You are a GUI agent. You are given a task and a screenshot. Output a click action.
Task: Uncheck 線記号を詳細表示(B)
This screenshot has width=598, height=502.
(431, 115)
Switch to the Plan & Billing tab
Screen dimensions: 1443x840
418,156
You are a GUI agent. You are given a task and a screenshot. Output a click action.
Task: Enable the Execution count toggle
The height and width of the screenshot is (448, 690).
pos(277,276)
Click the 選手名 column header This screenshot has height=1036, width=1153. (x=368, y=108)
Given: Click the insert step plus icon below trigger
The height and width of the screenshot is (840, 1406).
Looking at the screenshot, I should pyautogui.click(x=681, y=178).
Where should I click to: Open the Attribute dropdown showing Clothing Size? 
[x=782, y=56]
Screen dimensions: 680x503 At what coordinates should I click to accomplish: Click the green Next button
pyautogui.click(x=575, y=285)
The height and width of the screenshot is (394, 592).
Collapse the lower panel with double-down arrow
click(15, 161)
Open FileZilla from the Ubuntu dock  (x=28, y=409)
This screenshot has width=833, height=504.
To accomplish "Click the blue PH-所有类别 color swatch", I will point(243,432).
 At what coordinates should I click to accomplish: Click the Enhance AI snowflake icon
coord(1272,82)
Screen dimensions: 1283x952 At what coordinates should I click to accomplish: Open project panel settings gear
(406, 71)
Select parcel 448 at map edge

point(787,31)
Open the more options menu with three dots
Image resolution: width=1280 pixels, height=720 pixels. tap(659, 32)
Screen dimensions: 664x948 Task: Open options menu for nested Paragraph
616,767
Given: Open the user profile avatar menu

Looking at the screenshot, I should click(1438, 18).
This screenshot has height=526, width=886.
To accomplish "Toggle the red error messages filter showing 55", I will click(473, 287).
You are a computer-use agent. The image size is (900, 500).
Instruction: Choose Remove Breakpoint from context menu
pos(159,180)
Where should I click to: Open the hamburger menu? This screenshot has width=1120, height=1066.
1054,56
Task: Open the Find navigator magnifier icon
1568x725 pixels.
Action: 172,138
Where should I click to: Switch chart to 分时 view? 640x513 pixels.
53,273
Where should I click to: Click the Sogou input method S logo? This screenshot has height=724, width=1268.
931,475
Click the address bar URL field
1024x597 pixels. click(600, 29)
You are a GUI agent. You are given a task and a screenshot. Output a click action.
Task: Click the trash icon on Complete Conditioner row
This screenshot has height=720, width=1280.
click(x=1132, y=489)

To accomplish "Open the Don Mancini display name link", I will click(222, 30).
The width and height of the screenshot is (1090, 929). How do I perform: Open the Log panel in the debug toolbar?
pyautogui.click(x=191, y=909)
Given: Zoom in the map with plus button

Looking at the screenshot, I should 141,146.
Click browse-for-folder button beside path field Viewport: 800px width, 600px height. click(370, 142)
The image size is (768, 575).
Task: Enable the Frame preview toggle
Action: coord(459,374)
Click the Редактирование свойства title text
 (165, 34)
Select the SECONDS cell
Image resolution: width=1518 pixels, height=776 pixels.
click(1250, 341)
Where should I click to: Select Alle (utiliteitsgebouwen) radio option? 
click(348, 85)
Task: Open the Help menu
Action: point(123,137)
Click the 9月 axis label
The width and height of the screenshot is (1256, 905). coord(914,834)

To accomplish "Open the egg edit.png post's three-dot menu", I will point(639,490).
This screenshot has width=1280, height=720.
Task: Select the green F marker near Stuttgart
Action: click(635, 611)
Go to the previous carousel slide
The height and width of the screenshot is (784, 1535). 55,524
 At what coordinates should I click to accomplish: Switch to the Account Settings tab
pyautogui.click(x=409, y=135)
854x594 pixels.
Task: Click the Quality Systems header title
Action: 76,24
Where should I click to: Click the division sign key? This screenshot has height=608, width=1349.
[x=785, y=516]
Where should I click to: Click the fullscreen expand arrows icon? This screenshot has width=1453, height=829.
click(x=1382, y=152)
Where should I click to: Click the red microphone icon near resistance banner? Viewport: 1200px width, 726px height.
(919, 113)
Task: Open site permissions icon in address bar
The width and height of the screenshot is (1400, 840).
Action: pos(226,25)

■ **Requirement**
Express the lines of the listing between the line containing "Given: Zoom in the map with plus button" and the line containing "click(1250, 341)", inclusive, as a JSON list of strings, one string per line, omitting blank lines.

■ **Answer to the task**
[
  "Given: Zoom in the map with plus button",
  "Looking at the screenshot, I should 141,146.",
  "Click browse-for-folder button beside path field Viewport: 800px width, 600px height. click(370, 142)",
  "The image size is (768, 575).",
  "Task: Enable the Frame preview toggle",
  "Action: coord(459,374)",
  "Click the Редактирование свойства title text",
  " (165, 34)",
  "Select the SECONDS cell",
  "Image resolution: width=1518 pixels, height=776 pixels.",
  "click(1250, 341)"
]